A Winnipeg woman just celebrated one year of being in business with her thrift store called The Overflow, which helps women who have been or are being trafficked right here in Winnipeg.
Shona Stewart grew up in Victoria, B.C., and spent almost two decades in the sex trade in B.C., Alberta, and the United States.
After finding a saving grace in Jesus, she now works in four areas of ministry to help women and children out of being trafficked locally. One aspect is running the thrift store located on Selkirk Ave, which is open three days a week.
She says, "God called me into this ministry because I was stuck in it for 16 years of my life. I had many, many traffickers who used me. Even one of the police (officers) from Missing and Murdered Women in Vancouver said, 'Shona if you didn't find Jesus, you'd be dead right now."

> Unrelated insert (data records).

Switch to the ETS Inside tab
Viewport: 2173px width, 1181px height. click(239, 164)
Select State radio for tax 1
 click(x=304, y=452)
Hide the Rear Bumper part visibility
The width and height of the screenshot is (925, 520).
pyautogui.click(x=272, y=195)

Stewart also counsels women coming out of being trafficked, is starting up a Bible study for any women wanting to know more about God, and has rooms available in the apartment above for women needing a place to be safe, especially with their children.
After being in the sex trade for a long time, it was a call from her mother that prompted her to get out.
Stewart says, "I got out when I was 38 years old. My mom called me, I was out in Calgary. I owned my own business, a massage parlour. She was dying of lung cancer and she said 'My dying wish is that you get out of the sex trade."
From there she moved back to Victoria, B.C. where she grew up, to take care of her mom. They both met the neighbour who happened to be a Christian.
"She invited us to a banquet at the church. I was very hesitant, so was she, but she talked me into it. It was an ALPHA banquet. That introduced me to the idea that Jesus loves even prostitutes and tax collectors and it struck my heart. They asked who wanted to come back and ask more questions and so we signed up [for the ALPHA course]."
She says, "After the third video, I said, 'I want that'. I was always looking for unconditional love and peace in my life."
From there Stewart took a counselling course. Then she felt led to go to Briercrest College in Caronport, SK, where she took two degrees over the span of seven years.
An opportunity to help women and children here in Winnipeg presented itself at which time she became a minister through Alliance Church.
Stewart worked her ministry for six and a half years in Winnipeg before she became burnt out. She still has PTSD, and so she took two years to recover.
Then a year ago, after feeling like God had renewed her strength, she opened The Overflow thrift store where women can come as they are and find what they need.
"Everybody in the community says the store is a blessing. The women come in for coffee, talk, shop. One woman came in the other day and said, 'I overheard, are you an addictions counsellor?' I said yes, and she poured her heart out."
Although Stewart says the store hasn't made a lot of money, if any, it is changing the atmosphere.
She says, "The store is making a difference in the kingdom. It's becoming what it was supposed to become and God's blessing it, and the women I'm serving. It's awesome."
The only way Stewart can help women who are in the same situation she once was in herself is by the grace of God, according to her.
"We get so little glimpses of them transforming, when they come to Christ or I baptize them, I couldn't be happier. But it takes a long time."
Stewart has counselled one woman for six years.
"Now that's what I'm trying to do. Not look at the impressive, but the important."
Recently a woman with children moved into one of the apartments until she can get on her feet.
"We try and help women and their children so it doesn't become a cycle. I have a rule, no boyfriends allowed."
The rule became a clear one after one of the apartments got trashed from a physical fight a couple had.
Another two-bedroom apartment above the thrift store is now being used to host Bible studies. Eventually Stewart would like to run an ALPHA course there, as it had a big part in changing her life many years ago.
She says, "Please pray for protection. For these women I've baptized, they've fallen back. I know it's a spiritual battle. Pray for wisdom. Please pray for the barriers. The barriers there are easy to fix but we need prayers. For the women and myself."
Stewart feels she is doing what God has called her to, using the skills she has. However, she is looking for people to come along side her to expand the services. Her ministry is called Set the Captives Free.
She says, "The police really want to work with me in getting an emergency room open. That means somebody has to pay for a room that is $500/month. It's hard to have these emergency places and we're praying that that can happen. Many trafficked women come from across Canada, from Quebec."
This coming Sunday, Stewart is being licensed into the ministry of the Gospel of Jesus Christ at a church in Niverville, Man.
When it comes to helping those get out of being trafficked, Stewart says, "Remember all these people you see have family that loves them, they're humans that God loves. Prayer can move mountains. Pray for the whole human trafficking spectrum."